(Part of a data file)
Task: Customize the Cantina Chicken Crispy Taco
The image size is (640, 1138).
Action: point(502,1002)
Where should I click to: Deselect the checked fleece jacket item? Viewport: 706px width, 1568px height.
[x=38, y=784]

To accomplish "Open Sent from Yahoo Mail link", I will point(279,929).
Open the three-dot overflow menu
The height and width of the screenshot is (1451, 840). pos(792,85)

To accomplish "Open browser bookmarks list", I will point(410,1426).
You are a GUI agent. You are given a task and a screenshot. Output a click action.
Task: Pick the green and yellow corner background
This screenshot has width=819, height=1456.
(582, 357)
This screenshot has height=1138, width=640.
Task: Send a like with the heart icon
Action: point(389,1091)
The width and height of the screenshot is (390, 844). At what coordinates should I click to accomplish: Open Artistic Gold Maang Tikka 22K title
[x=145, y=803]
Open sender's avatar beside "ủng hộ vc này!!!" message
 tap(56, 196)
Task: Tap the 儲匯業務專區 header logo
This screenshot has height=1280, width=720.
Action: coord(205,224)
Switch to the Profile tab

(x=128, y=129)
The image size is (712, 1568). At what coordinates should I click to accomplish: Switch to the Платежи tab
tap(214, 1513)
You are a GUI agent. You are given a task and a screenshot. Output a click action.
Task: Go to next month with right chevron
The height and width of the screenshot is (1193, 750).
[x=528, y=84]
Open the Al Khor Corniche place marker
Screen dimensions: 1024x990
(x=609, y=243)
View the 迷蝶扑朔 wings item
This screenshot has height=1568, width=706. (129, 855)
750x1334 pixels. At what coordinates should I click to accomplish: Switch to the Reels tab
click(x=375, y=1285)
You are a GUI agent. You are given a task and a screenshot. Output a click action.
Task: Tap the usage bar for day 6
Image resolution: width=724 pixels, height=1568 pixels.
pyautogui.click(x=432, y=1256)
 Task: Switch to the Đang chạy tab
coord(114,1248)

> [Exercise instructions]
How many lines of the entries above contain the string "point", with case counting? Give only the number.

> [Output for this exercise]
4